### Material provided

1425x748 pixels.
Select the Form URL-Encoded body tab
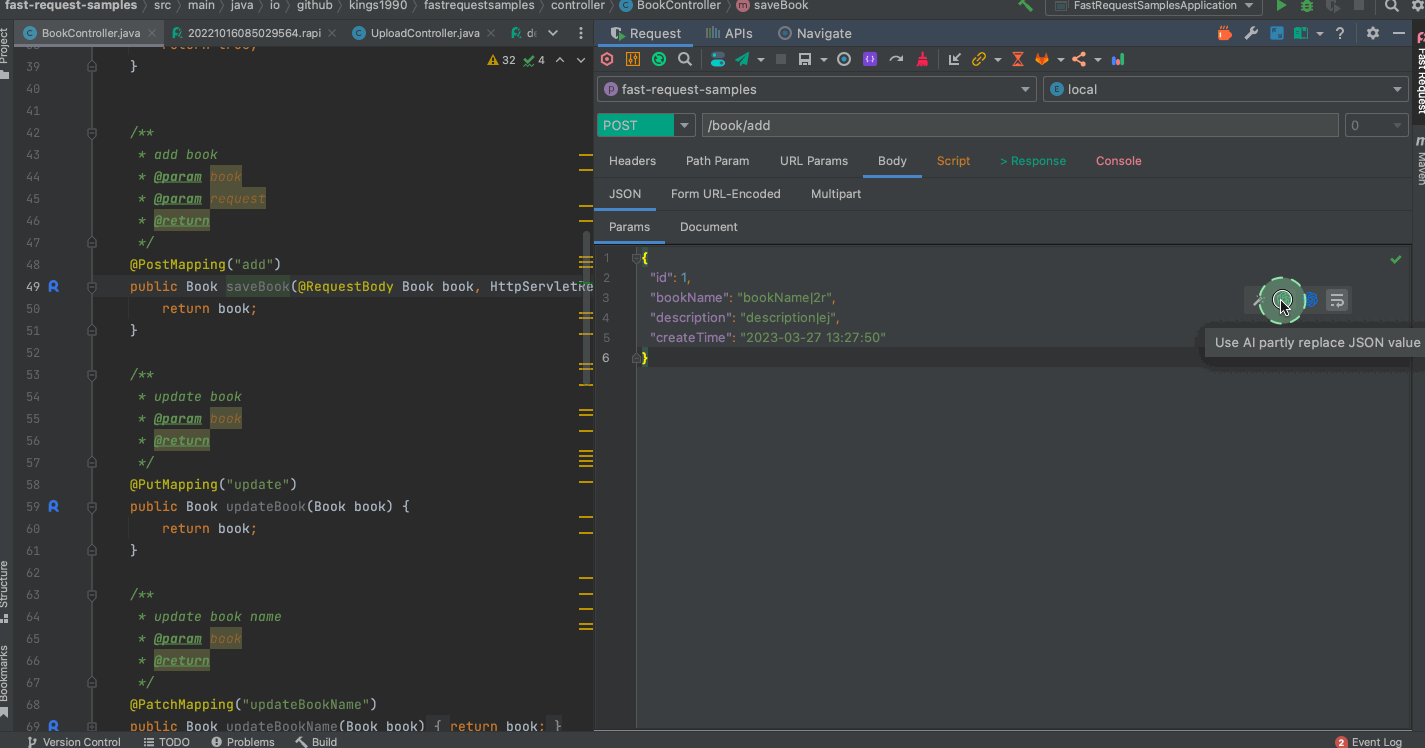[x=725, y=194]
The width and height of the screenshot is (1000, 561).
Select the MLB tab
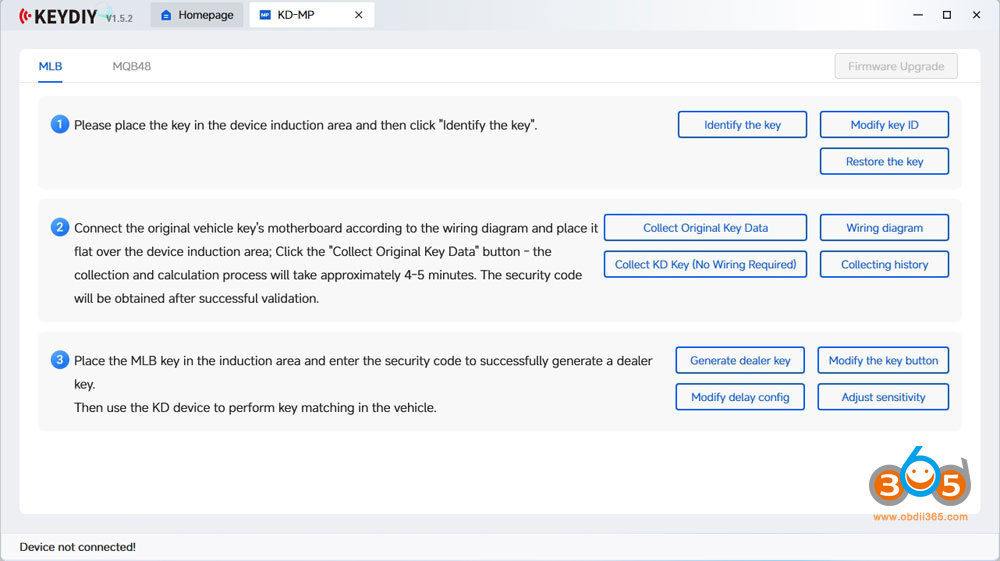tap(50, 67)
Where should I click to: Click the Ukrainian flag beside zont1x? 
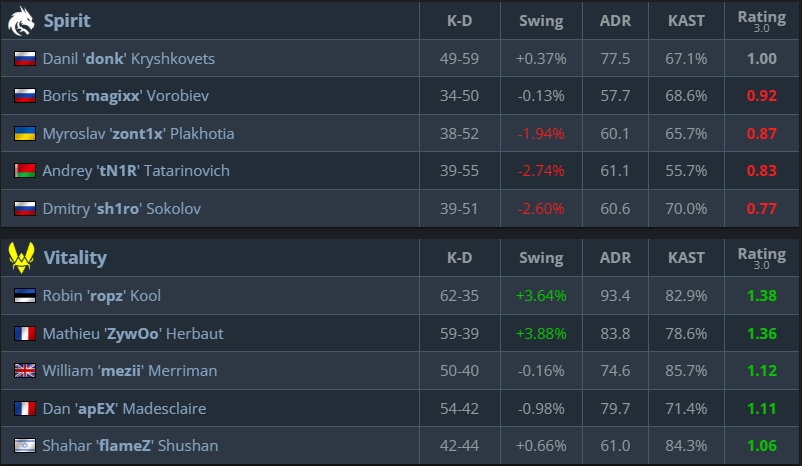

######

**Problem statement**
Before copying the data, remove the pictures. Then repeat the rest exactly.

**Response box**
1425x748 pixels.
Select the Form URL-Encoded body tab
[x=725, y=194]
The width and height of the screenshot is (1000, 561).
Select the MLB tab
tap(50, 67)
Where should I click to: Click the Ukrainian flag beside zont1x? 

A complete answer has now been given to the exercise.